For the wake at Donovan’s pub, Gil had his library dig out the paper’s first science section, called “Sci-Tech” when it started on April 4, 1983, which included a “medical frontiers” story on in vitro fertilization and a technology feature on “compact new digital records (that) will last longer, sound better.” It was modeled on the successful Tuesday Science Times section in The New York Times, which many still view as the gold standard for science, health and environmental coverage.

The 1980’s were the heyday of newspaper science sections and science magazines, with high but short-lived hopes built on advertising from computer companies. Ninety-five newspapers boasted weekly science sections in 1989, according to a survey at the time, but the number has been dropping ever since. A paper I prepared as a Harvard Shorenstein Center journalism fellow found only about thirty-four such sections in 2005—two-thirds of them focused primarily on consumer health—and many have shrunk dramatically in size or moved inside. Ironically, in another big science town, the Baltimore Sun started a brand-new science section in 2005, only to fold it two-and-a-half years later as the Tribune-owned paper’s fortunes fell.

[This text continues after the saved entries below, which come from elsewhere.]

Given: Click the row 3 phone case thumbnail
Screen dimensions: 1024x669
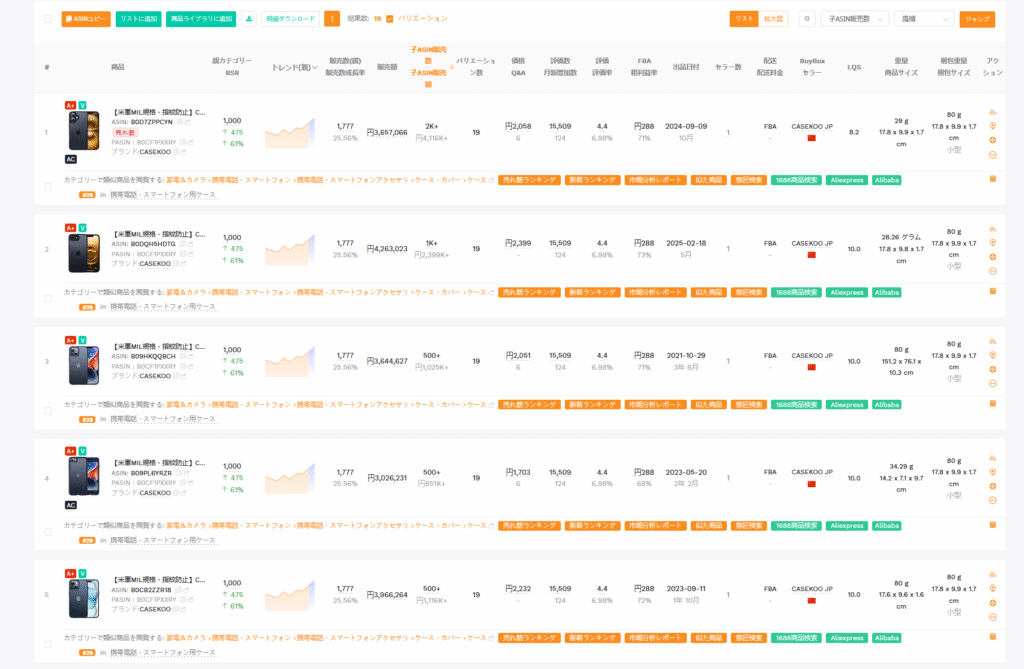Looking at the screenshot, I should pyautogui.click(x=84, y=365).
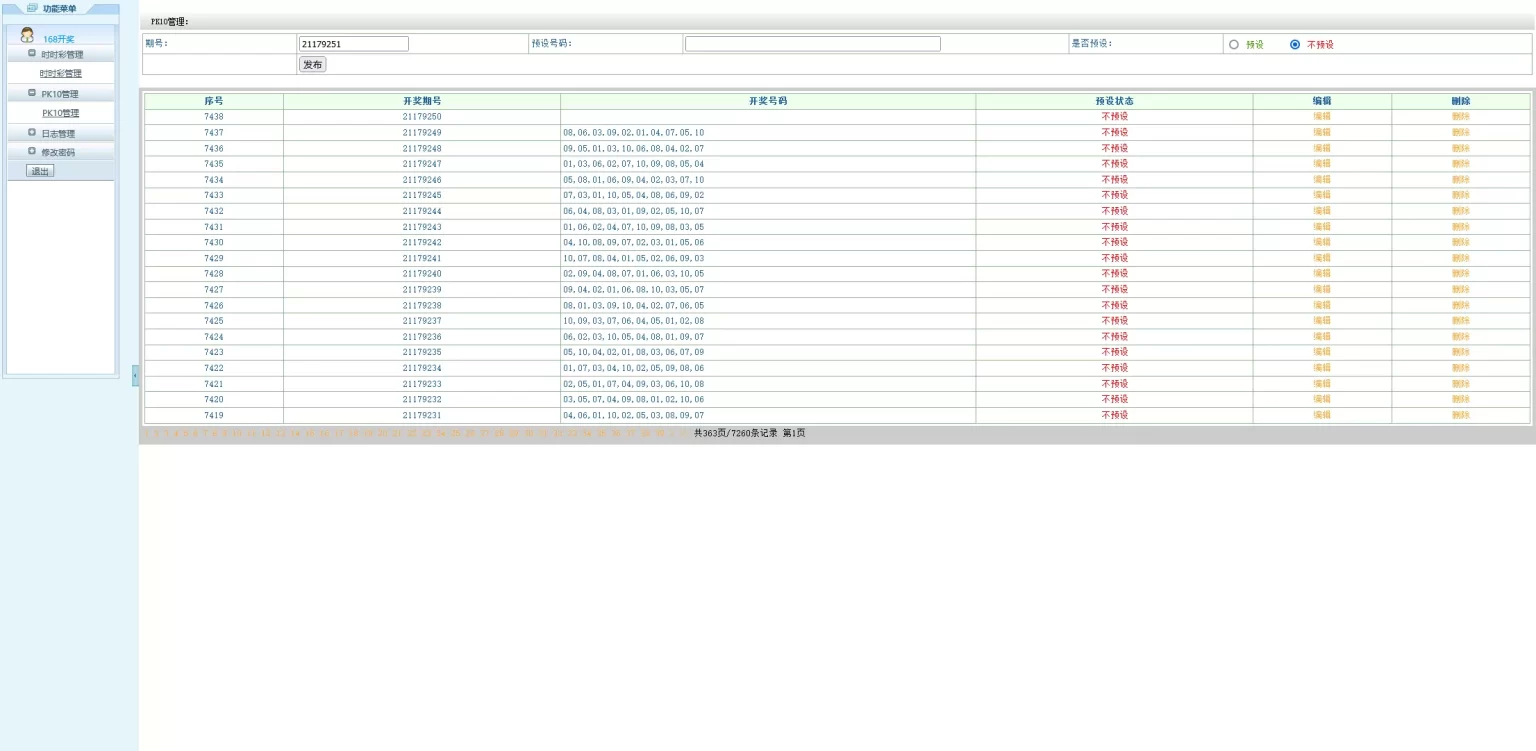
Task: Expand the 修改密码 section
Action: click(32, 152)
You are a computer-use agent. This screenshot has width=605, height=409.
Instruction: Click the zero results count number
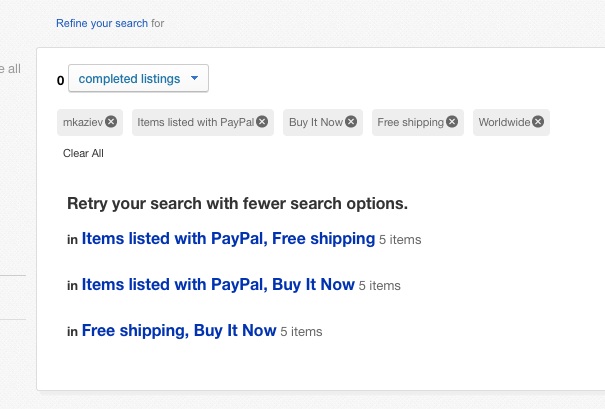coord(60,80)
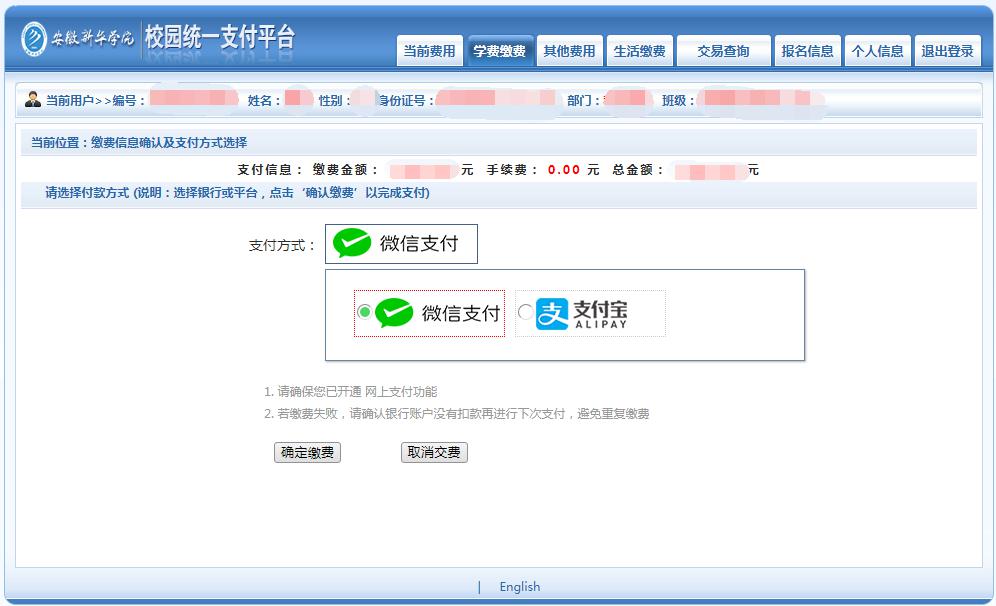Click the 校园统一支付平台 header title
This screenshot has width=996, height=606.
[x=220, y=38]
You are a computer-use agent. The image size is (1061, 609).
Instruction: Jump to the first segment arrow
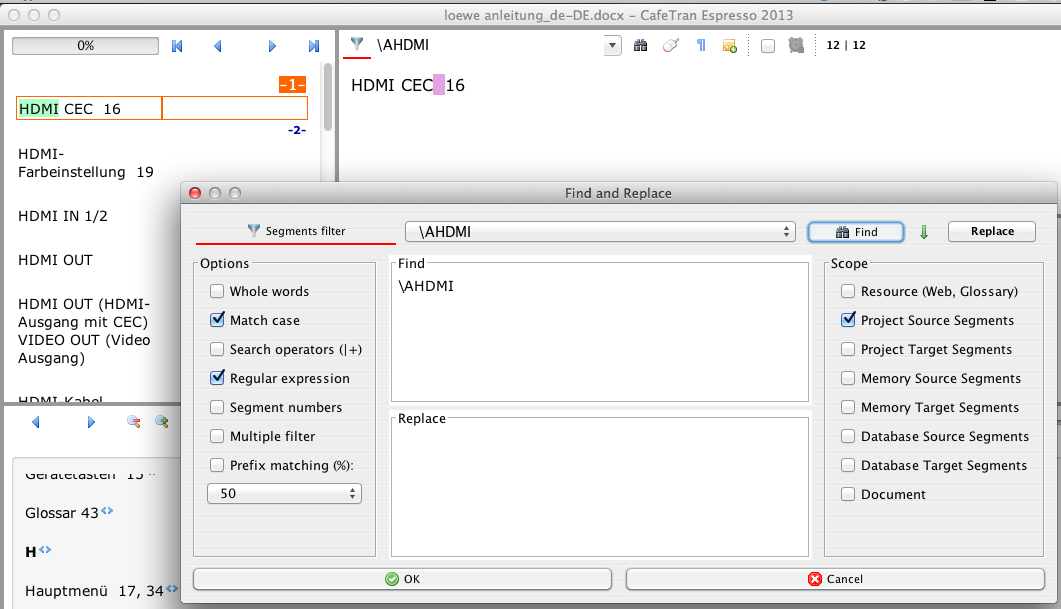(178, 46)
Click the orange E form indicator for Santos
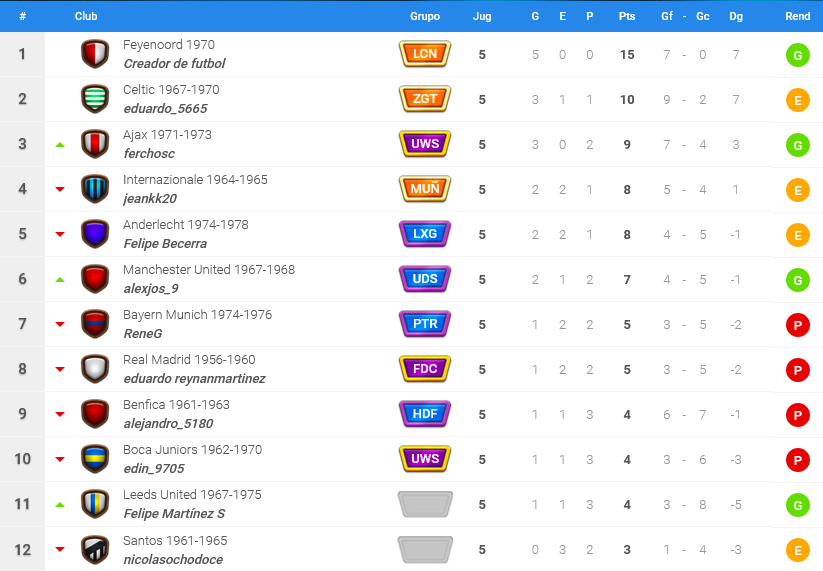 (797, 551)
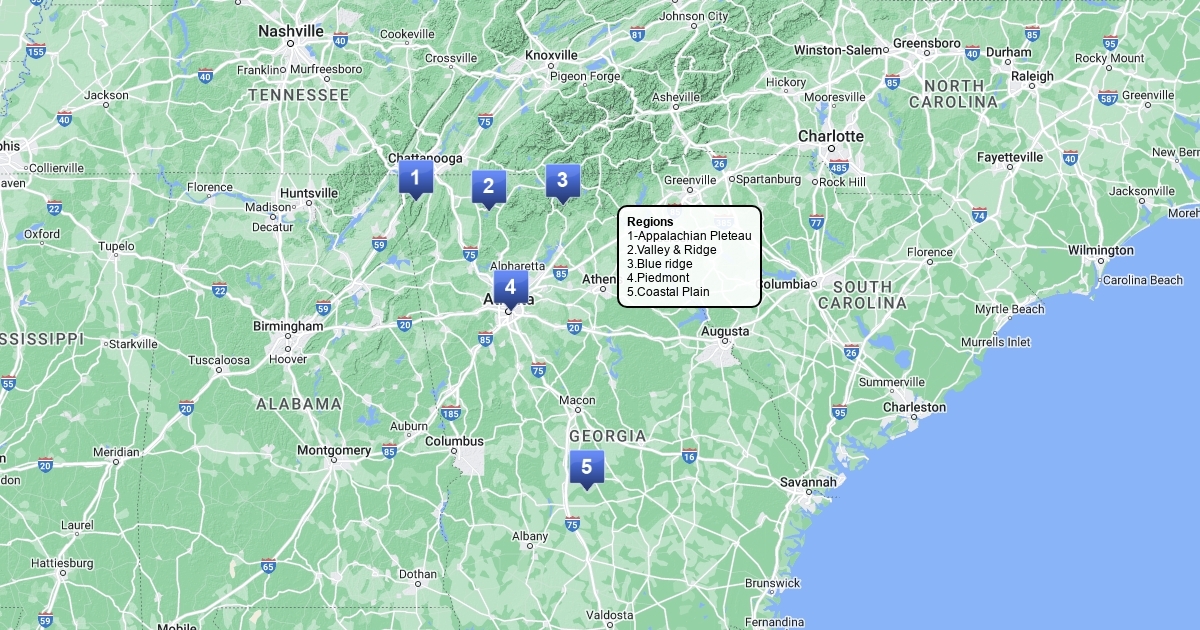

Gil said thus far he has not heard much in the way of protests about the Globe’s decision to drop the Health/Science section: “I had written a script for the telephone operators, but nobody called. Either they were snowed in and couldn’t get the paper, or we communicated effectively through the editors’ notes in the paper.” There was more reaction, he noted, when the longtime section front moved inside the A section last spring.

Correction: This article was changed to reflect that the Globe intends to cut fifty newsroom jobs, not fifty reporters.